Selective increase of dopamine D3 receptor gene expression as a common effect of chronic antidepressant treatments
Lammers CH, Diaz J, Schwartz JC, Sokoloff P
Laboratoire de Physiologie,
Universite Rene Descartes,
4 Avenue de l'Observatoire,
75006 Paris,
Mol Psychiatry 2000 Jul; 5(4):378-388


The mesolimbic dopaminergic system is a neuroanatomical key structure for reward and motivation upon which previous studies indicated that antidepressant drugs exert a stimulatory influence, via still unknown neurobiological mechanisms. Here we examined the effects of chronic administration of antidepressants of several classes (amitriptyline, desipramine, imipramine, fluoxetine and tranylcypromine) and repeated electroconvulsive shock treatments (ECT) on dopamine D3 receptor expression in the shell of the nucleus accumbens, a major projection area of the mesolimbic dopaminergic system. Short-term drug treatments had variable effects on D3 receptor mRNA expression.

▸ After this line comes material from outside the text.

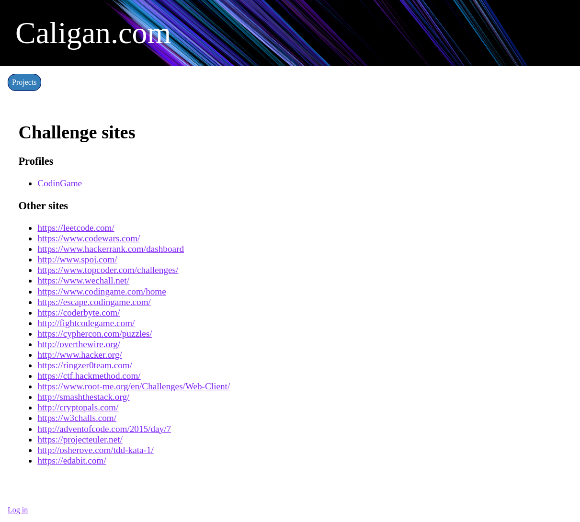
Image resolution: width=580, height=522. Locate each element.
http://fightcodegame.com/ (86, 323)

In contrast, treatments for 21 days (with all drugs except fluoxetine) significantly increased D3 receptor mRNA expression in the shell of nucleus accumbens; D3 receptor binding was also significantly increased by amitriptyline or fluoxetine after a 42-day treatment. ECT for 10 days increased D3 receptor mRNA and binding in the shell of nucleus accumbens. D1 receptor and D2 receptor mRNAs were increased by imipramine and amitriptyline, but not by the other treatments. The time-course of altered D3 receptor expression, in line with the delayed clinical efficiency of antidepressant treatment, and the fact that various antidepressant drugs and ECT treatments eventually produced the same effects, suggest that increased expression of the D3 receptor in the shell of nucleus accumbens is a common neurobiological mechanism of antidepressant treatments, resulting in enhanced responsiveness to the mesolimbic dopaminergic system.